Brazil stands at an historic crossroads. The left-wing establishment, drunk on power after years of dominance, has thus far succeeded in clinging to its throne – jailing opponents, overriding checks and balances, and even resurrecting its patron saint Lula against the odds.

But these very actions are beginning to rebound against the country. They have galvanized a substantial opposition at home, disillusioned by double standards and democratic deficits.

They have also put Brazil out of step with global currents and on a collision course with key partners.
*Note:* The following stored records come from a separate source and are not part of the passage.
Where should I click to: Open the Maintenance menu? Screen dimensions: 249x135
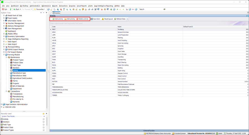click(46, 6)
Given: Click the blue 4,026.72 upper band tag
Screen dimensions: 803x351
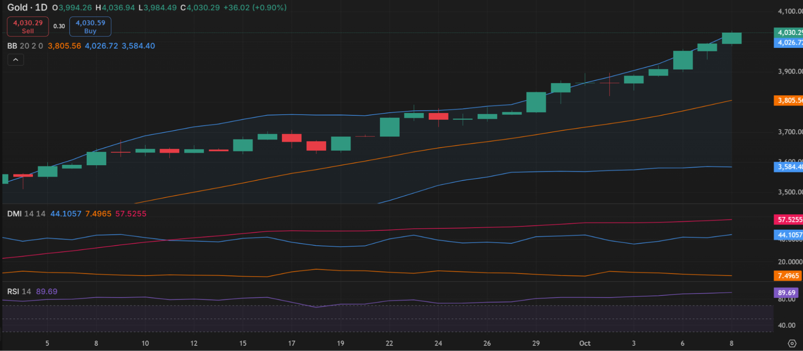Looking at the screenshot, I should click(x=788, y=43).
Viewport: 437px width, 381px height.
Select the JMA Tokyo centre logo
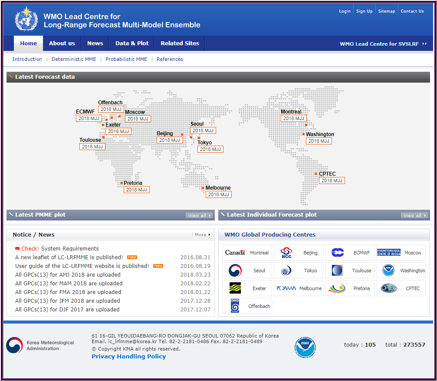point(286,270)
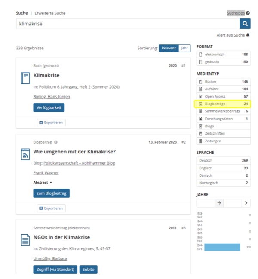This screenshot has height=279, width=258.
Task: Click the book icon beside Klimakrise result
Action: (25, 78)
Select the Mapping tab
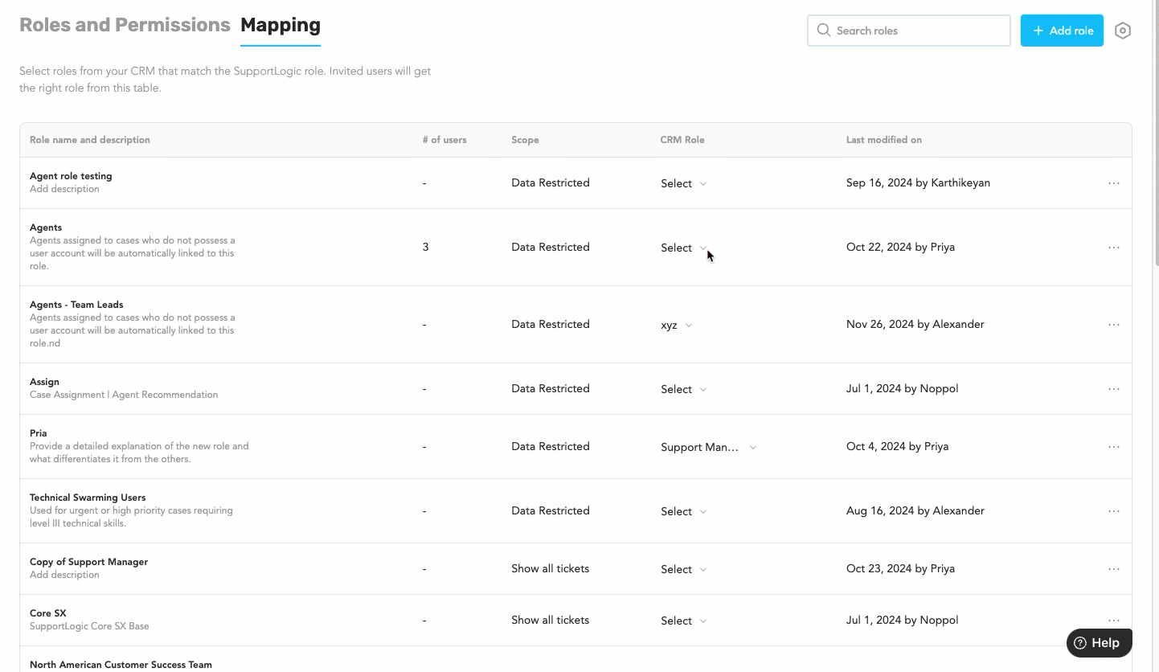 [x=281, y=26]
The old order is teetering: across the world the script has flipped, and Brazil’s rulers may be the last to realize it.

If the liberal elite here remains blind and deaf to calls for change, the outcome could be dramatic.

Brazil may need a political revolution – hopefully a peaceful, electoral one – to realign its governance with the popular will and with the new geopolitical reality.

In practical terms, that means restoring genuine separation of powers (reining in an activist Supreme Court), ending one-sided persecution in the name of “democracy,” and respecting the voice of all citizens, not just those who support the regime.

How Decades of Power-Drunk Elites Are Boomeranging on Brazil. (Photo Internet reproduction)

It may mean the rise of new anti-establishment leaders who can do to the PT what Meloni did to Italy’s left or what Trump did to the Democrats. Nothing less will break the cycle of impunity and distrust that now plagues Brazil.

The alternative is grim: a Brazil that, through continued arrogance and repression, becomes the “new black sheep” in the eyes of an ascendant populist West and simultaneously the client state of an ambitious China – in effect, shunned by one side and shackled to the other. Such a fate would be bitter indeed for a proud nation.

The time has come for Brazil’s elites to sober up from their decades-long power binge, or else face the whirlwind of the boomerang they themselves have thrown.